Recorded data -
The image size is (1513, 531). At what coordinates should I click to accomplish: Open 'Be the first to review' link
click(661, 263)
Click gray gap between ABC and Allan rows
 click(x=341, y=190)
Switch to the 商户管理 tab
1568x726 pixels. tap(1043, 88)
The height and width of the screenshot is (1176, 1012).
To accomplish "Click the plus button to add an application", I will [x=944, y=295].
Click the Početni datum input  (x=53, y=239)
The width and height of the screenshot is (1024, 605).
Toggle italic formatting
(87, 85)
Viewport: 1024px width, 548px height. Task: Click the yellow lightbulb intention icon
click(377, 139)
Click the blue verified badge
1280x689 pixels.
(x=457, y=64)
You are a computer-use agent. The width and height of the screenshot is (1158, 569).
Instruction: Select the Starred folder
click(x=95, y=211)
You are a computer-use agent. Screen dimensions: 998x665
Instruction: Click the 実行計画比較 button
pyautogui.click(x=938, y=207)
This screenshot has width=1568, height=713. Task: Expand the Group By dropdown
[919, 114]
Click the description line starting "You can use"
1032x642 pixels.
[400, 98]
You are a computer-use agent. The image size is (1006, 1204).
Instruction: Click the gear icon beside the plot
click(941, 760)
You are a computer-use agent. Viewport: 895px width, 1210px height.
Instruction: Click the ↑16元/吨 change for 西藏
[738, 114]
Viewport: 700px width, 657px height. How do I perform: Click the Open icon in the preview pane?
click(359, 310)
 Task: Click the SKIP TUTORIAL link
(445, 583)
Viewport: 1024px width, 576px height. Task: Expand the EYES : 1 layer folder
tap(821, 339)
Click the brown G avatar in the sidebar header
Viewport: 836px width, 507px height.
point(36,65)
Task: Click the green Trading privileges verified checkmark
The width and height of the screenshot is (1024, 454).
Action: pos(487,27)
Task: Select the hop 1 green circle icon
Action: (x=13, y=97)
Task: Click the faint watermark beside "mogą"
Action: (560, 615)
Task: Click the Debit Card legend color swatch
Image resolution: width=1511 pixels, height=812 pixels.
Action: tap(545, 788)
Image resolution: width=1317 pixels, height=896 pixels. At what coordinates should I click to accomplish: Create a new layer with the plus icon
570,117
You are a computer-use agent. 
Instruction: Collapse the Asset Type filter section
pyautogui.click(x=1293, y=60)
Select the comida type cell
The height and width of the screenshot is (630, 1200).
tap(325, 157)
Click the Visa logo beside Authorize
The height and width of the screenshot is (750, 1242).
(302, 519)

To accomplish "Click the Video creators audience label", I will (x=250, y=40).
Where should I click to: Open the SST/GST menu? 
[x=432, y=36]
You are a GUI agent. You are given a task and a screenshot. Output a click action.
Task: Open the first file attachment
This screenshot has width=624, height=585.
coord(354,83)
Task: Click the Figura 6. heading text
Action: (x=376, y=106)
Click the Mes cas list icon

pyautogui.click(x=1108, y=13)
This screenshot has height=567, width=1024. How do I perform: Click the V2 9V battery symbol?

What you will do -
Only an exact copy of the listing above, from its first line up to and including the line with "You are a computer-use agent. The image", counts as the answer.

Answer to this task -
The image size is (1513, 531). At what coordinates should I click to accomplish: Open 'Be the first to review' link
click(661, 263)
Click gray gap between ABC and Allan rows
 click(x=341, y=190)
Switch to the 商户管理 tab
1568x726 pixels. tap(1043, 88)
The height and width of the screenshot is (1176, 1012).
To accomplish "Click the plus button to add an application", I will [x=944, y=295].
Click the Početni datum input  (x=53, y=239)
The width and height of the screenshot is (1024, 605).
Toggle italic formatting
(87, 85)
Viewport: 1024px width, 548px height. Task: Click the yellow lightbulb intention icon
click(377, 139)
Click the blue verified badge
1280x689 pixels.
(x=457, y=64)
You are a computer-use agent. The width and height of the screenshot is (1158, 569).
Instruction: Select the Starred folder
click(x=95, y=211)
You are a computer-use agent. Screen dimensions: 998x665
Instruction: Click the 実行計画比較 button
pyautogui.click(x=938, y=207)
This screenshot has width=1568, height=713. Task: Expand the Group By dropdown
[919, 114]
Click the description line starting "You can use"
1032x642 pixels.
[400, 98]
You are a computer-use agent. The image size is (1006, 1204).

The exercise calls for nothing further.